• [Text excerpt]
+ + +
Friday 19 June 2015

 

Interview with author Fredrik Backman



I usually tend to stick to the same authors when it comes to book releases I want to get as soon as they're out int he shops, but I recently discovered a new writer who with his unique novels has catapulted himself into my list of favourites: Fredrik Backman. It started when I read A Man Called Ove and my love for his quirky and amazingly layered characters grew even more exponentially when I finished his new book, My Grandmother Sends Her Regards & Apologises a few weeks ago (review to follow).

So when I was contacted by his publicist with the opportunity to feature an interview with the author himself on my blog, I didn't have to think twice. My questions may be a bit a mundane and fangirly, but his answers are anything but; filled with his distinct flair for humour. Enjoy!

Hi Fredrik, thanks so much for stopping by my blog today! I absolutely adored A Man Called Ove, which was a perfect balance of humour, quirkiness and a heartwarming message. Did you deliberately put all these elements into the story to create your unique main character and his journey, or was this influenced heavily by your own humour and writing style?

It's a very long and complicated question...so...well...I didn't really plan ahead. I just tried to tell a story that I felt something about, and then I made my best to tell it as honest and entertaining as possible. And then I gave it to my wife, and she laughed maybe three times during the entire script, and I asked where she was in the story at the time and she told me and I went back and tried to write more stuff like that. That's where the dedication on the first page of the book comes from. "For Neda. It's always to make you laugh. Always."

Ove initially came across as a stereotypical grumpy old man yet as the story progressed and we, the readers, got to know him better it became evident that there was a far more complex and surprising character hiding underneath the stern exterior. Was this something that surprised you as well? Were there things that happened either in Ove's life or to one of the other characters that you didn't expect either when you started writing the novel?

Well...that's...these are hard questions. I don't plan everything out in a novel before I write it, but I wouldn't exactly say I just sit back and wait to be struck by inspiration either. So I don't think "surprised" would be the word I'd use, because that sounds a little bit like I had quite a bit of illegal drugs in me and sat down at a typewriter and woke up the next morning at the bottom of a pile of paper and just "WOOOOO! DID I WRITE THIS?". I've heard somewhere that's what Robert Louis Stevenson did with Dr Jekyll and Mr Hyde and I'm really happy it worked out for him but I don't really do good with drugs. I'm a very anxious guy to begin with, and I get headaches very easily. So...no...I'm never really "surprised".

Wow, this answer really got out of hand. But...yeah, sometimes you take a different route halfway through a novel than you initially intended and maybe that's a bit surprising. In the first draft of A Man Called Ove the cat didn't appear until chapter 14, but my stubborn editor kept arguing that it should be the hero of the story, so in the end I changed it and wrote the cat from chapter 2. It changed the whole dynamic of the book, really, which I didn't really understand until the book was printed. So that was surprising. So yes. I should have just answered that from the beginning!
+ + +
• [Information]

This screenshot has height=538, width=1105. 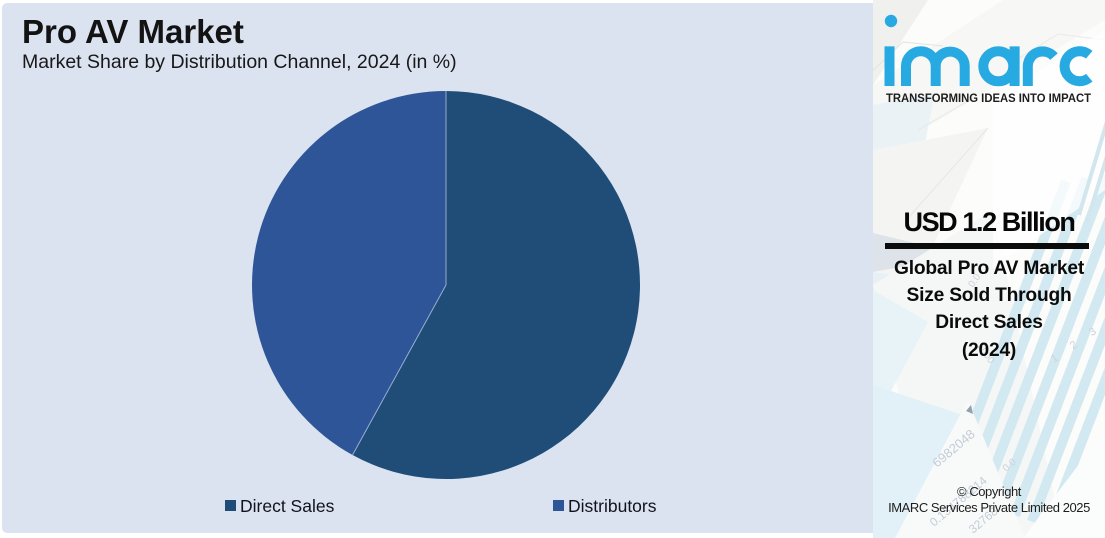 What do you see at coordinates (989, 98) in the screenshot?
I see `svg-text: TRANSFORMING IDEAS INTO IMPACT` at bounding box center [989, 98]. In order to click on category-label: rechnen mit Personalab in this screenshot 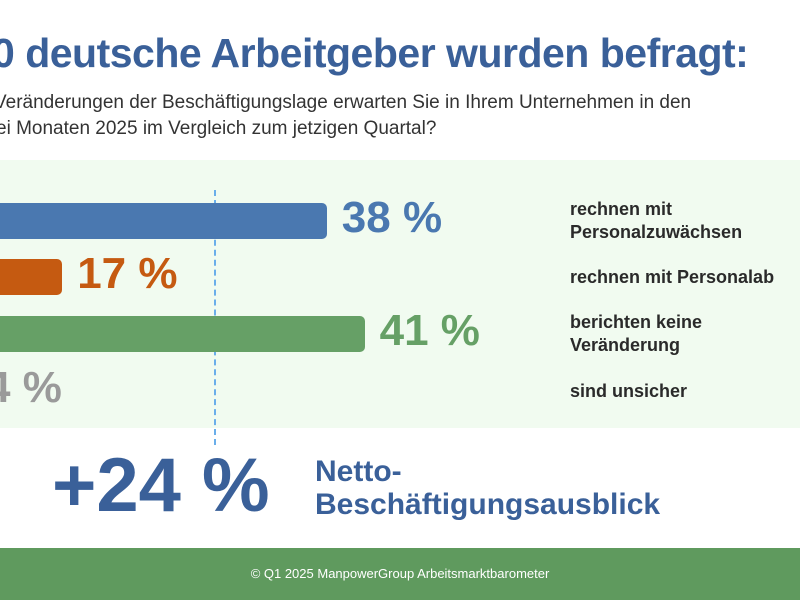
+ + +
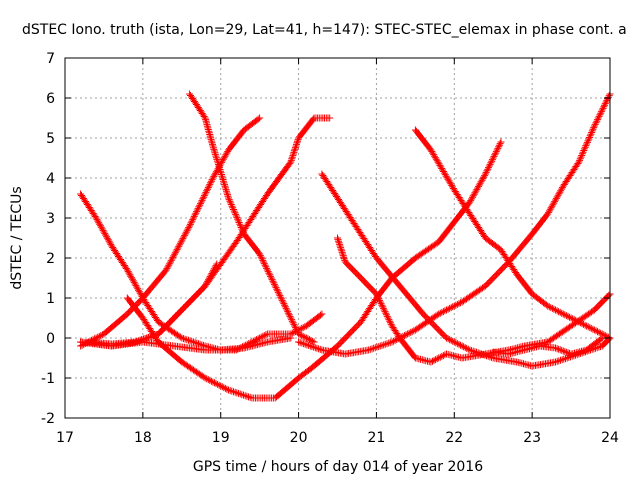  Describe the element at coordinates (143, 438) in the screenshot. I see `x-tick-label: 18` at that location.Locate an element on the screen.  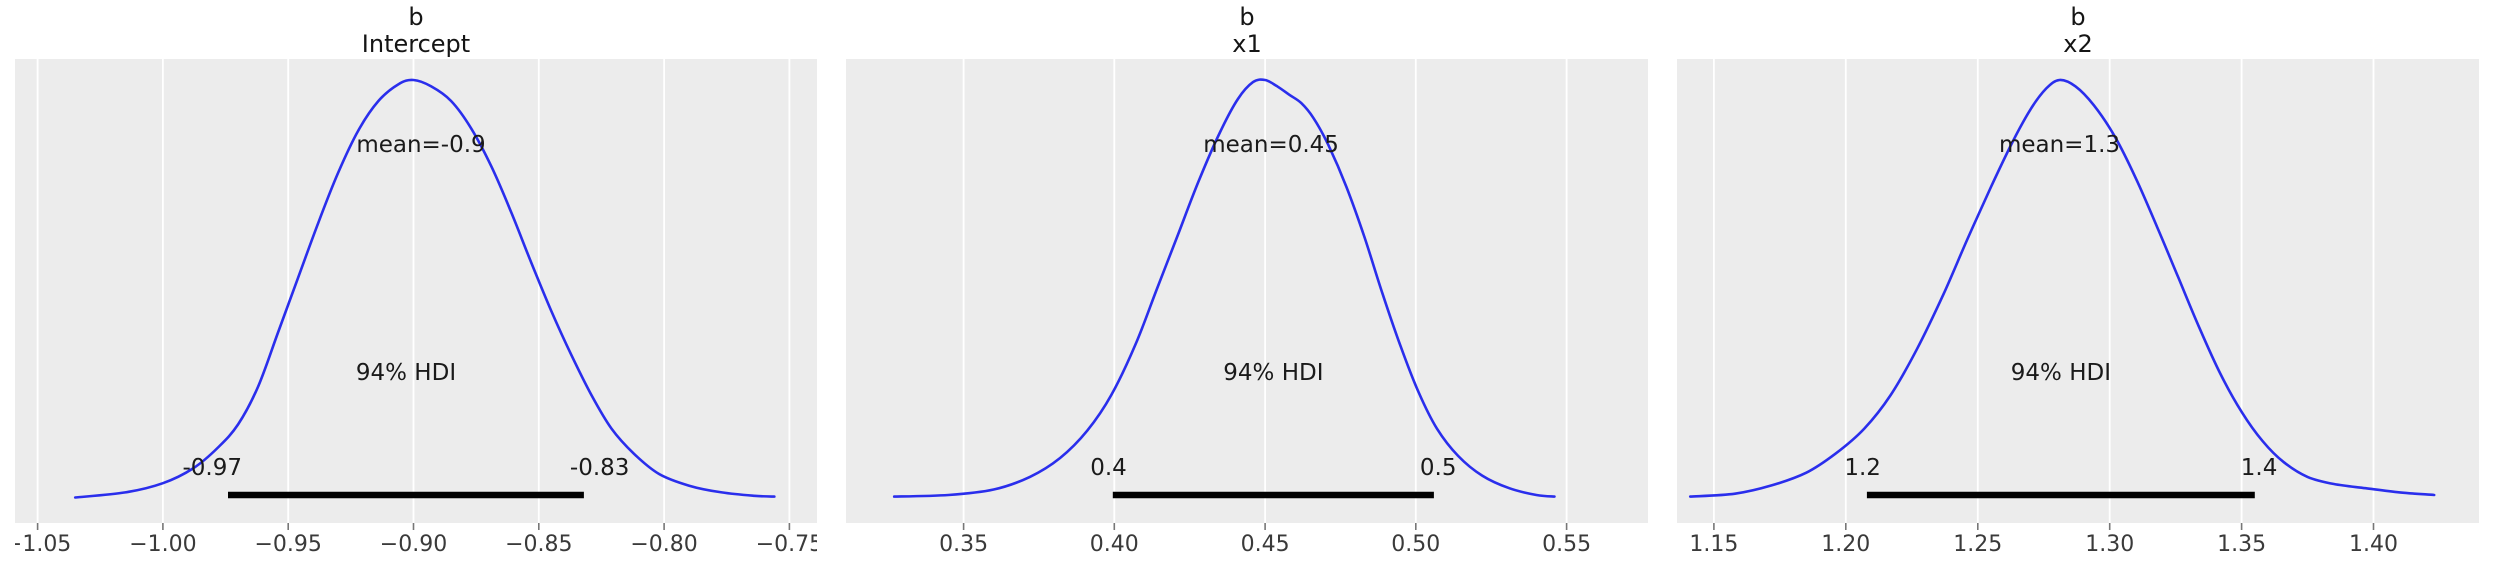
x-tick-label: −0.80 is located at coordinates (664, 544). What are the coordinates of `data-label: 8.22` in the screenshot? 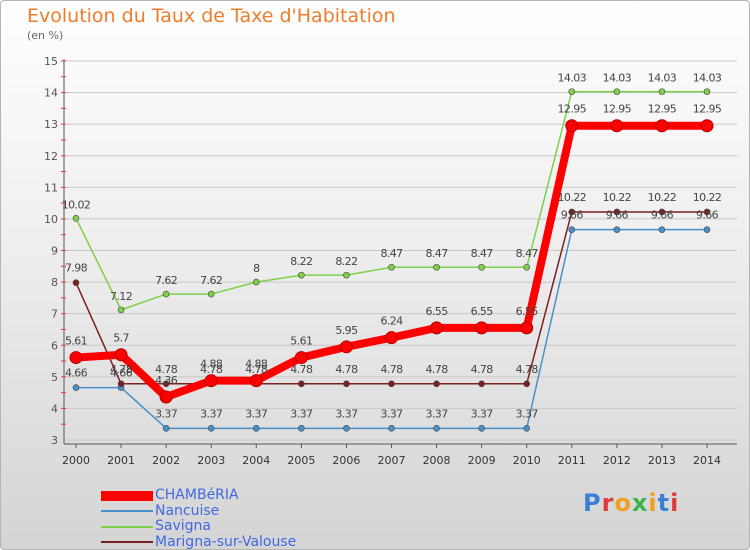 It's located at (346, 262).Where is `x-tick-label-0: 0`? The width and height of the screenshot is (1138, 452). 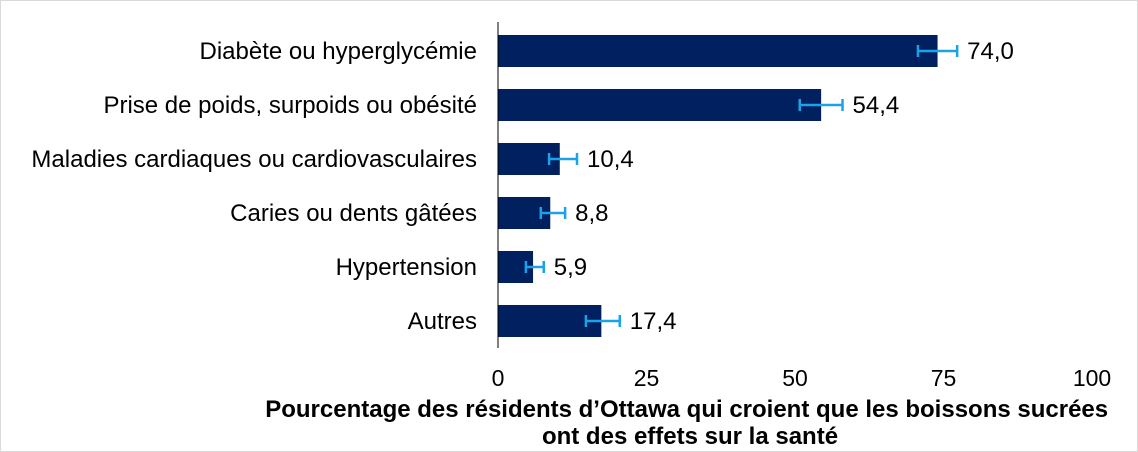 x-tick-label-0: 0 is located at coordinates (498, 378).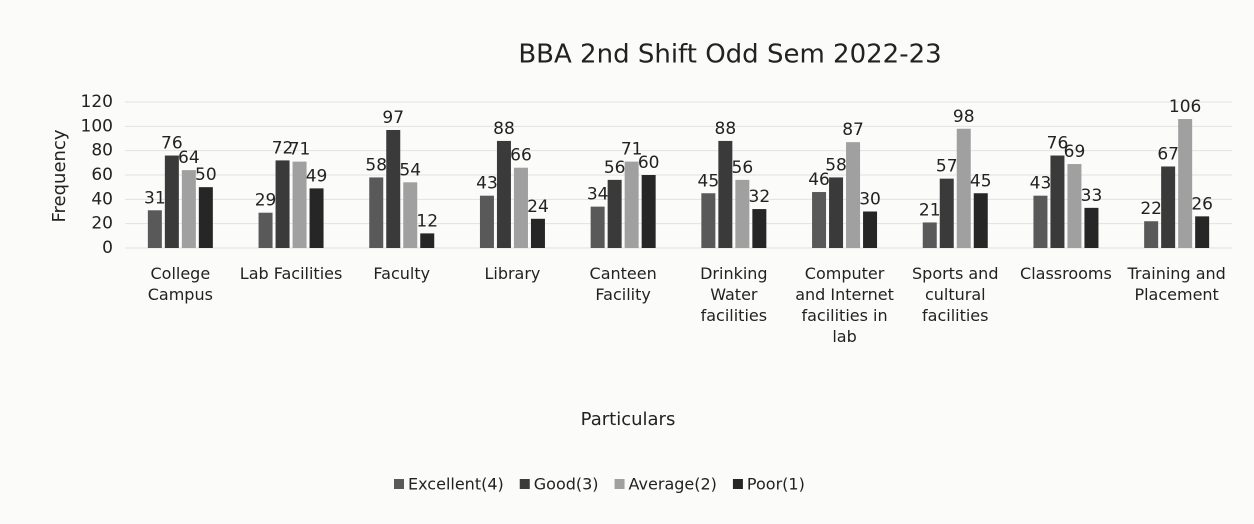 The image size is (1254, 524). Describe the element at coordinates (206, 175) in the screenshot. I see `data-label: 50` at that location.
+ + +
• [Questions on the material]
(A) Reproduce from the Fredrik Backman interview the part that opens with the words containing "I usually tend" and closes with "ago (review to follow).".
(B) In the Fredrik Backman interview, in which chapter did the cat first appear in the first draft of A Man Called Ove?

• [Responses by task]
(A)
I usually tend to stick to the same authors when it comes to book releases I want to get as soon as they're out int he shops, but I recently discovered a new writer who with his unique novels has catapulted himself into my list of favourites: Fredrik Backman. It started when I read A Man Called Ove and my love for his quirky and amazingly layered characters grew even more exponentially when I finished his new book, My Grandmother Sends Her Regards & Apologises a few weeks ago (review to follow).

(B) Chapter 14.